Page MenuHomePhabricator

remove superfluous sleep between archiving each page
Closed, ResolvedPublic

Description

The sleep in

try:
    archiver = PageArchiver(pg, a, salt, force)
    archiver.run()
    time.sleep(10)
except Exception:
    pywikibot.error(u'Error occurred while processing page %s' % pg)
    pywikibot.exception(tb=True)

appears to be of little use because

  1. There is no need to wait for user action, because the script is normally run periodically, not interactively.
  2. There is no need to limit API requests, because requests are sequentially emitted in this script.

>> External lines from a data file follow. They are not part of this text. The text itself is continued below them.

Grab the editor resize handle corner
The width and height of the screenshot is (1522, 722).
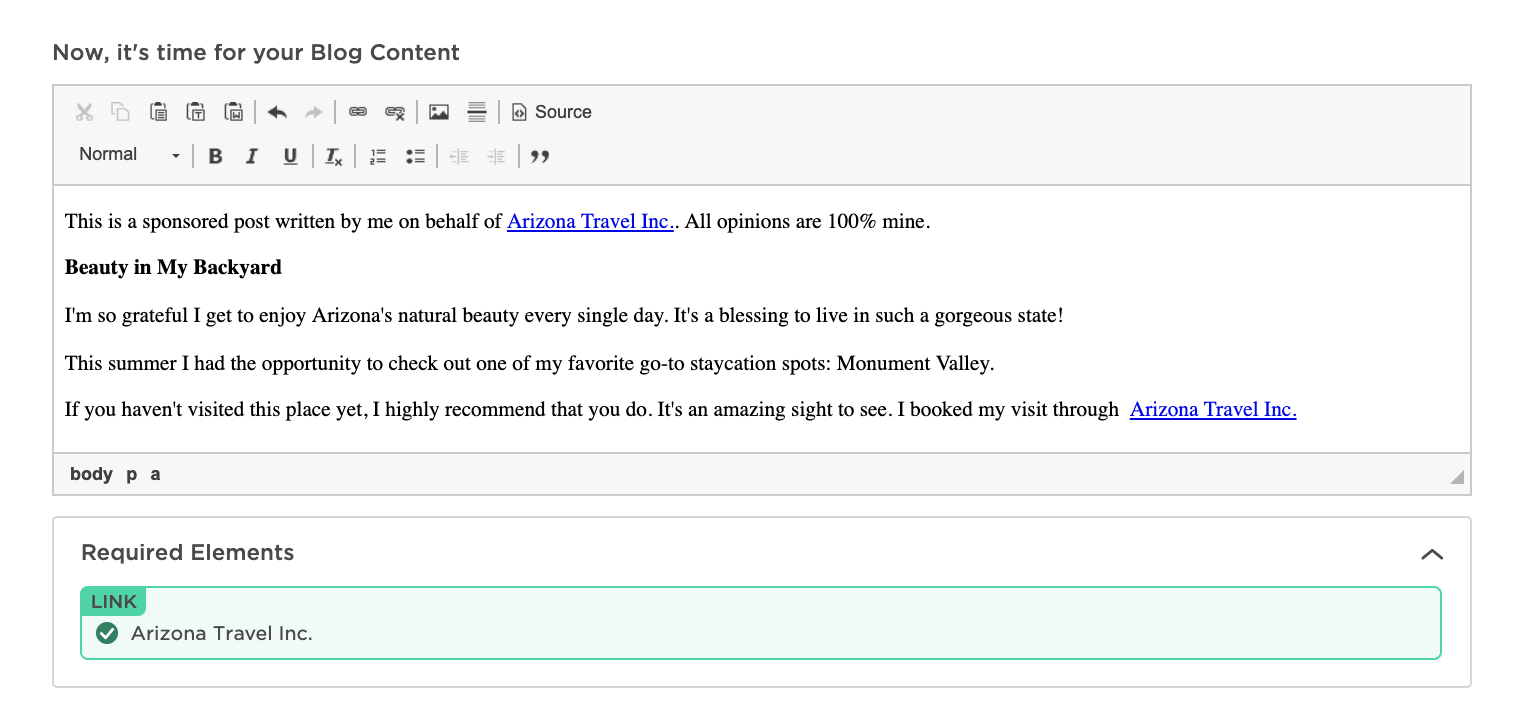pyautogui.click(x=1458, y=477)
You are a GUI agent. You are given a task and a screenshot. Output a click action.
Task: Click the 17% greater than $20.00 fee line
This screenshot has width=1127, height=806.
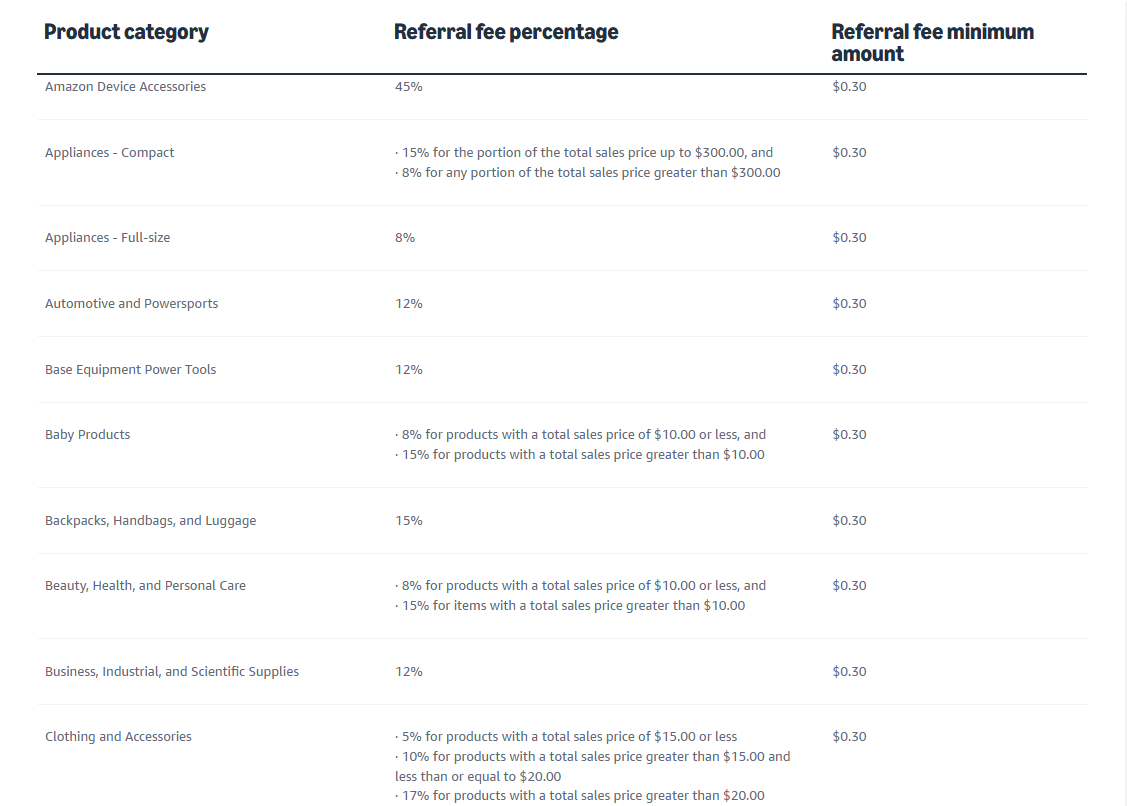point(579,795)
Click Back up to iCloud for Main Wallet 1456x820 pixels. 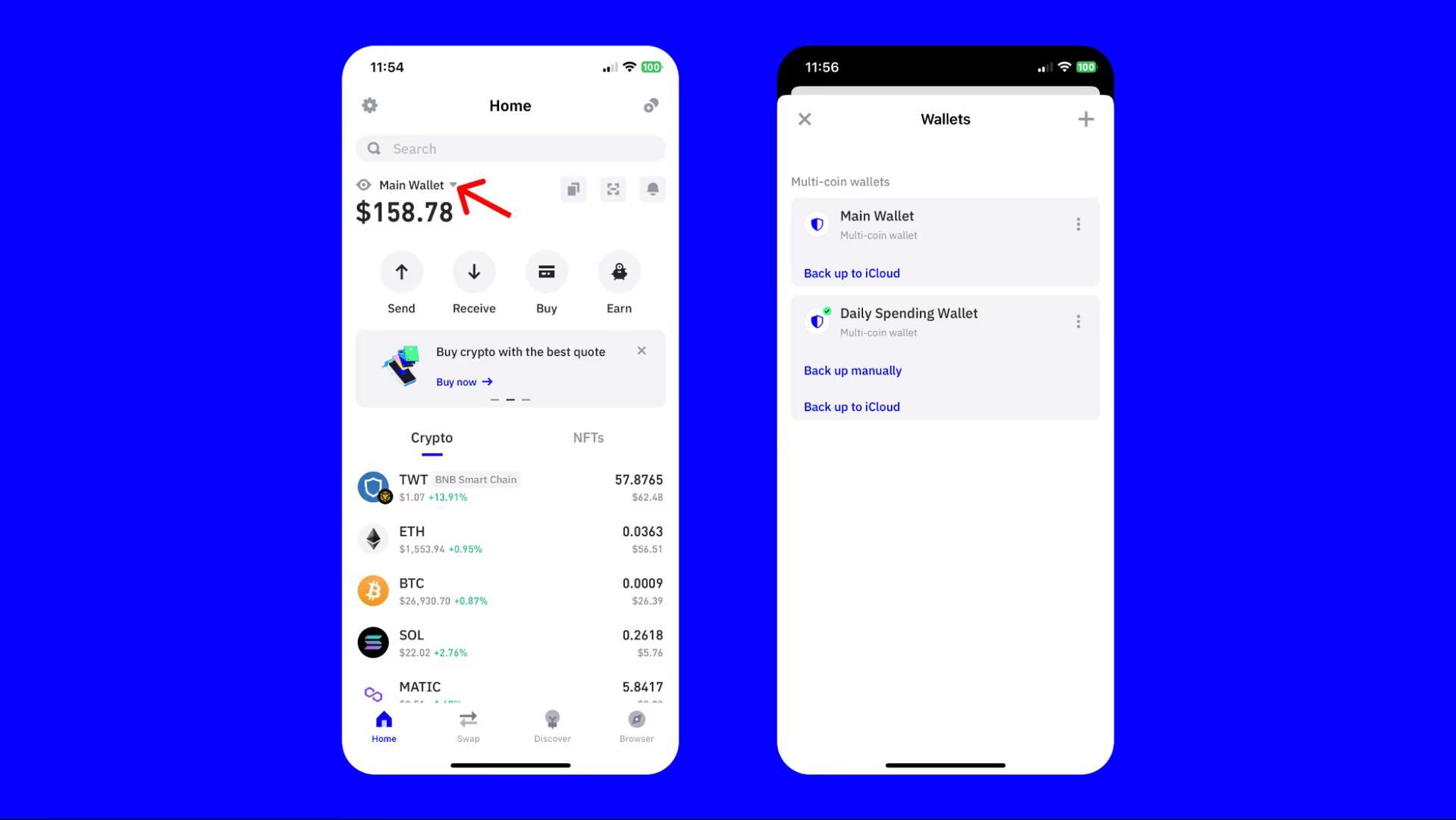click(852, 272)
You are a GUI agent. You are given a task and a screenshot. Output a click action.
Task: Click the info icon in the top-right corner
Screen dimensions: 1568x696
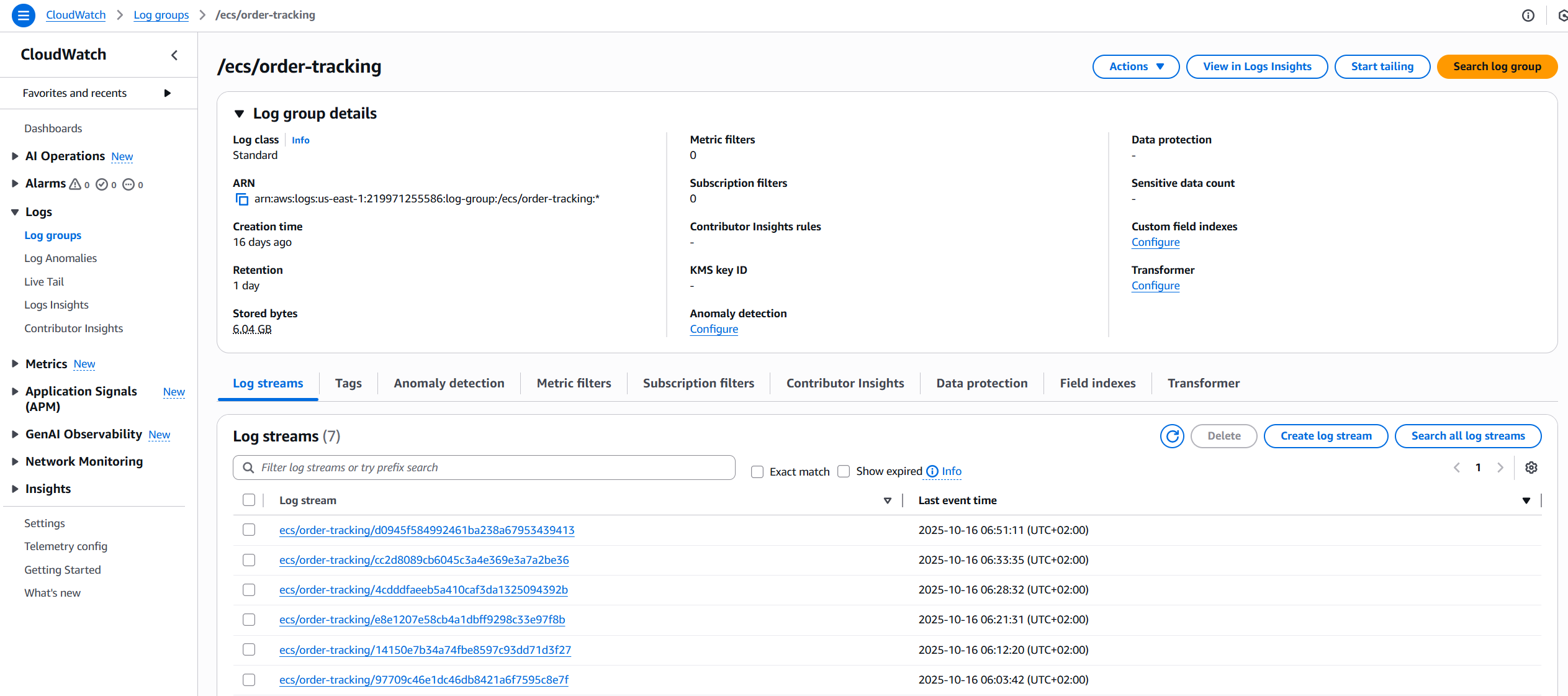1528,15
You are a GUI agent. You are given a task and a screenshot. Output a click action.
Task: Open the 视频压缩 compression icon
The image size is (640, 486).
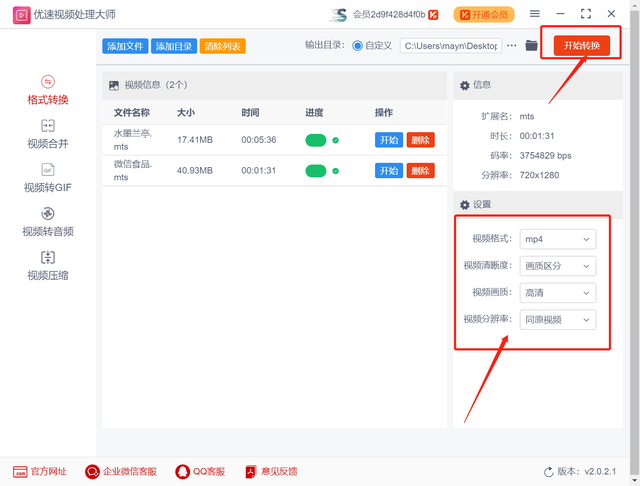click(x=48, y=258)
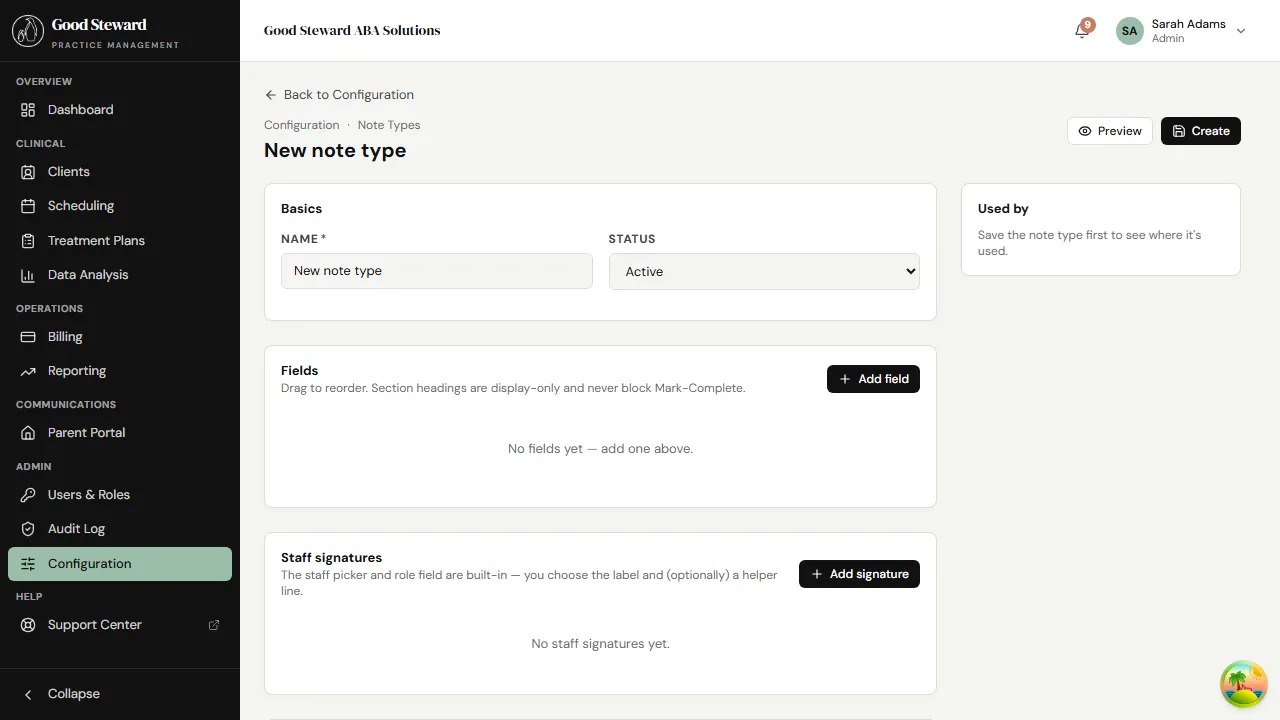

This was suggested in https://gerrit.wikimedia.org/r/#/c/215871/.

Event Timeline

whym created this task.Jun 27 2015, 3:02 AM
whym raised the priority of this task from to Needs Triage.
whym updated the task description. (Show Details)
whym added a project: Pywikibot-archivebot.py.
whym added subscribers: whym, jayvdb.
Restricted Application added subscribers: pywikibot-bugs-list, Aklapper. · View Herald TranscriptJun 27 2015, 3:02 AM
whym updated the task description. (Show Details)Jun 27 2015, 3:07 AM
whym set Security to None.
whym updated the task description. (Show Details)
jayvdb added a subscriber: Xqt.Jun 27 2015, 8:25 AM

Quickly looking at the other scripts, I see

  • quite a few sleeps are because of a server-error-retry cycle. some of these are also dubious in core, as the http and api layer have already retried the request; but e.g. the flickr api code does sleep-retry, which is appropriate because it doesnt use the api layer.
  • weblinkchecker.py does some very small sleeps while spinning down the threads
  • checkimages.py has a sleep argument -time: to slow down the bot
  • replace.py has a sleep argument -sleep: to slow down the bot between regex on each page? Quite odd : 9d415671b3
  • clean_sandbox.py and welcome.py has a sleep between bot runs - i.e. a delay before restarting the process again, which is effectively waiting for humans to do stuff
jayvdb renamed this task from remove superfluous sleep made during moving from one page to another to remove superfluous sleep between archiving each page.Dec 2 2015, 11:53 AM
Restricted Application added a subscriber: StudiesWorld. · View Herald TranscriptDec 2 2015, 11:53 AM
murfel claimed this task.Dec 8 2015, 11:41 AM
murfel added a subscriber: murfel.

For now, sleep time can be specified through a CLI option. If this option is specified, is it better to ignore it or to output a deprecation notice? Or is it better to leave the CLI option as is but change its default value from 10 to 0?

jayvdb added a comment.Dec 8 2015, 5:54 PM

The archivebot doesnt currently have a sleep command line option, and I dont believe this script needs a custom command line option for sleeping. The sleep related code in archivebot can be deleted.
There is a global option -put_throttle which the user can can slow down the bot if they want to.

whym added a comment.Dec 8 2015, 11:51 PM

I added the -sleep option to archivebot in https://gerrit.wikimedia.org/r/#/c/222727/ in July - whether or not it should go is up to discussion. (Sorry for not linking the change here.)

murfel removed murfel as the assignee of this task.Dec 9 2015, 5:19 AM

jayvdb, I think there is.

for v in if_arg_value(arg, '-sleep'):
    sleep = int(v)